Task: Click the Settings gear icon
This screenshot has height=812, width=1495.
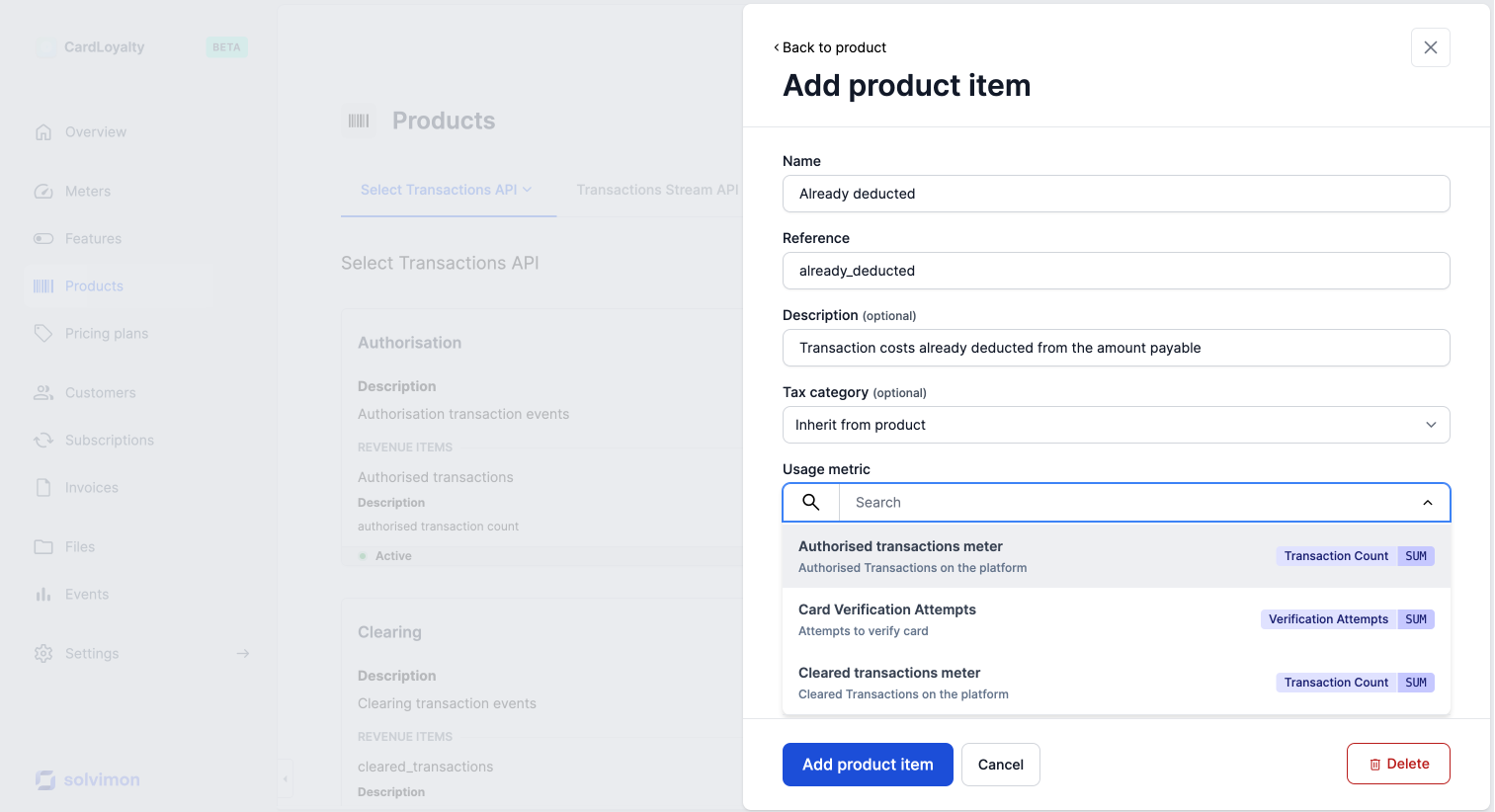Action: (43, 654)
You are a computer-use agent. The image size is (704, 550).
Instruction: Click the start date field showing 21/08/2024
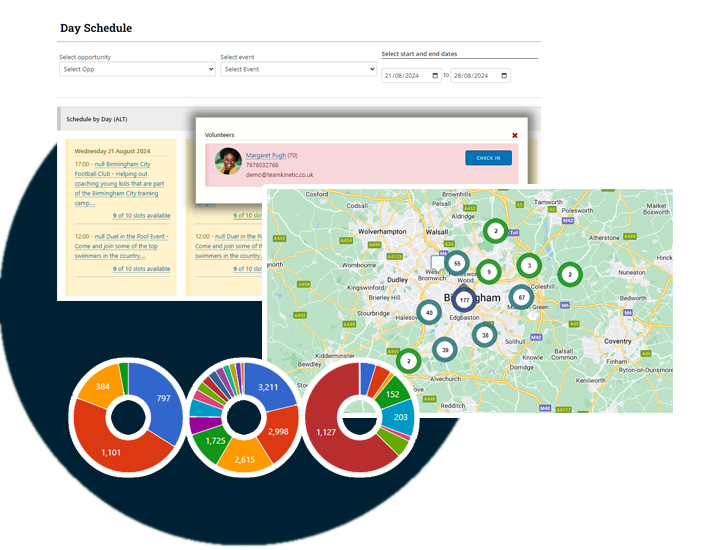[405, 76]
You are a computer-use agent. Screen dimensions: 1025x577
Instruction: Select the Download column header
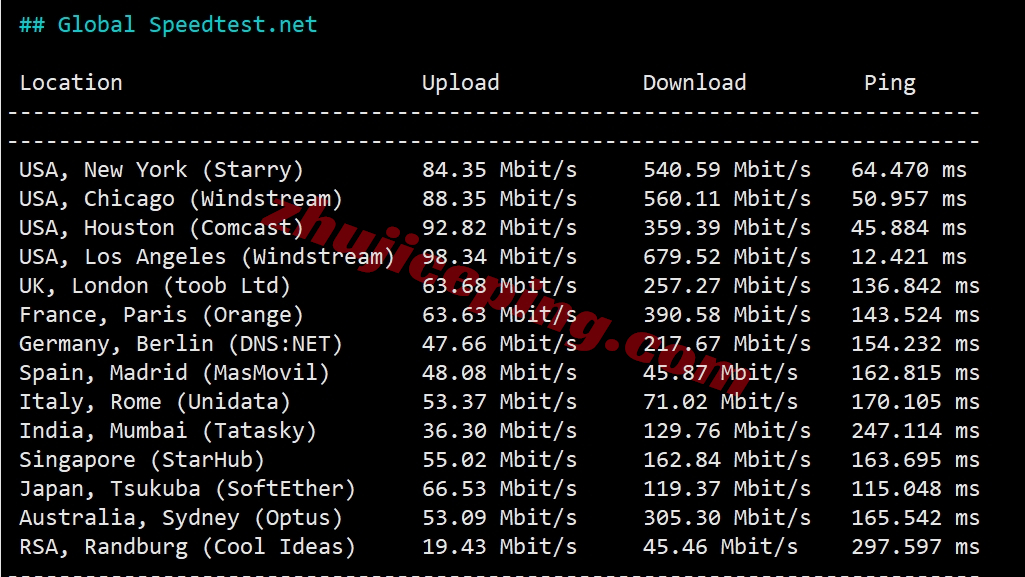(x=694, y=82)
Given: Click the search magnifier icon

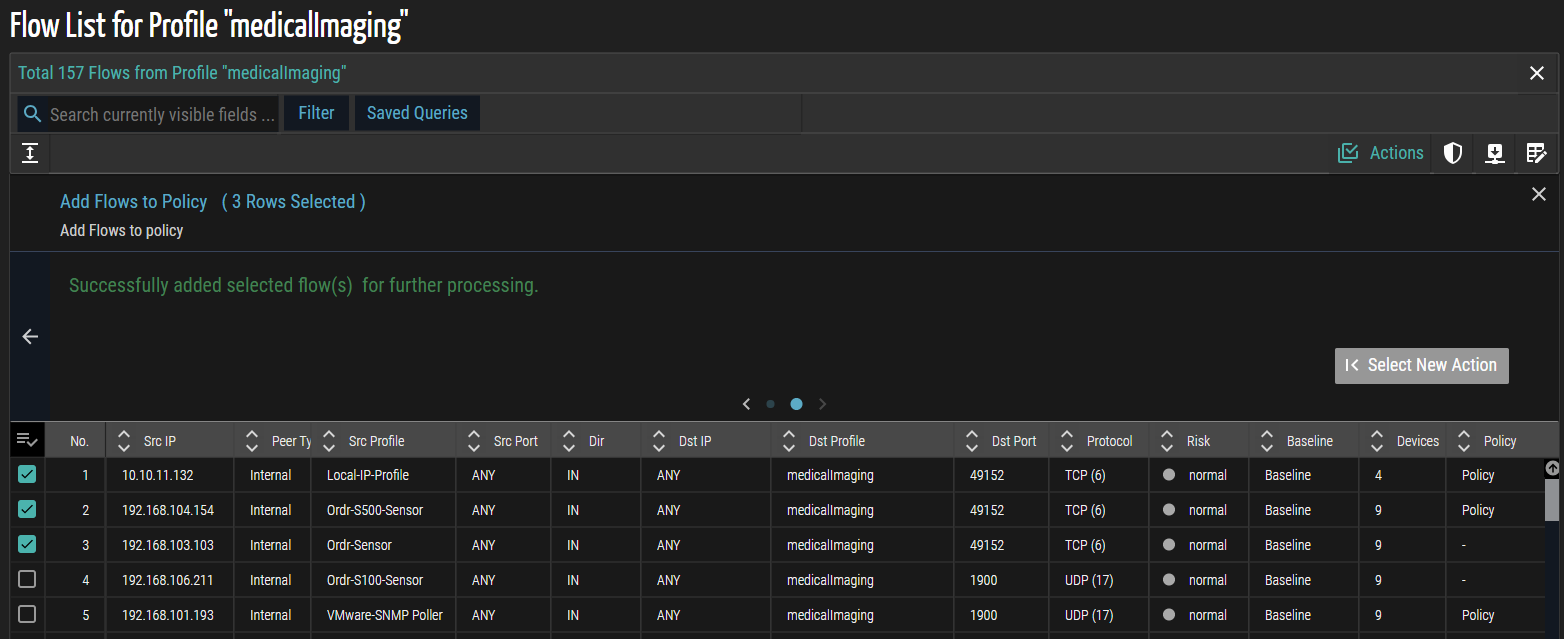Looking at the screenshot, I should 33,114.
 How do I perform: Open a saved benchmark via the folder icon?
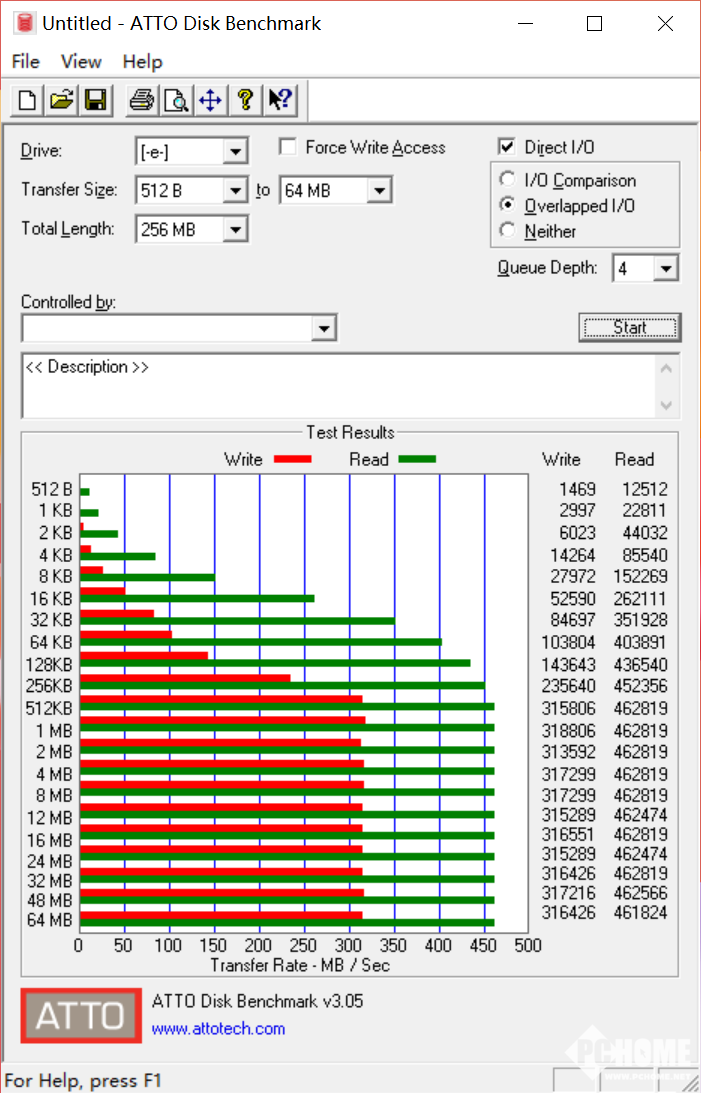point(62,100)
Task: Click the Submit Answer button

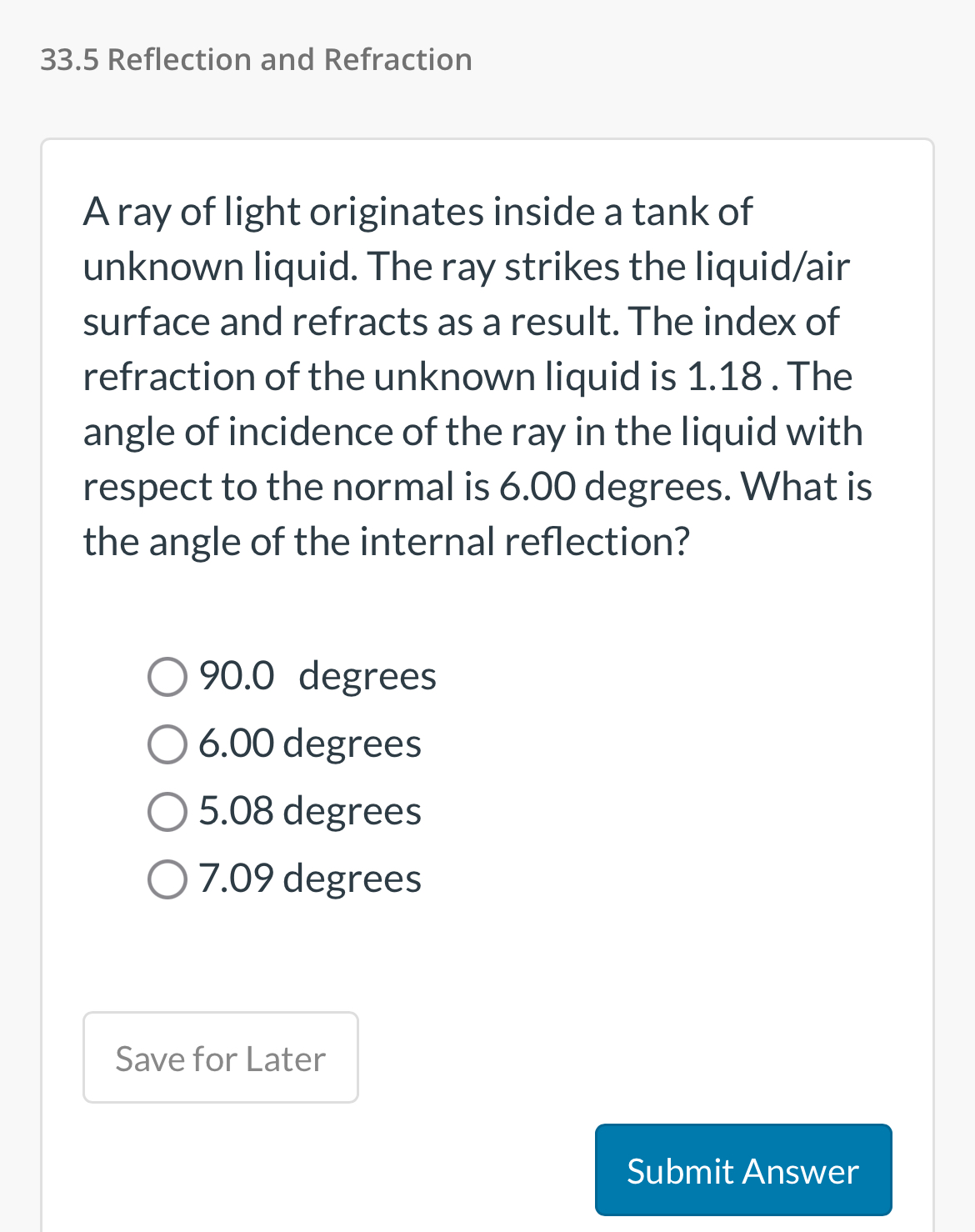Action: (742, 1170)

What the task requires: From the data, list each line in which the string "agent" appears.

Response to this exercise:
You are a computer-use agent. The image size is (704, 550).
You are a computer-use agent. Screen dimensions: 1025x577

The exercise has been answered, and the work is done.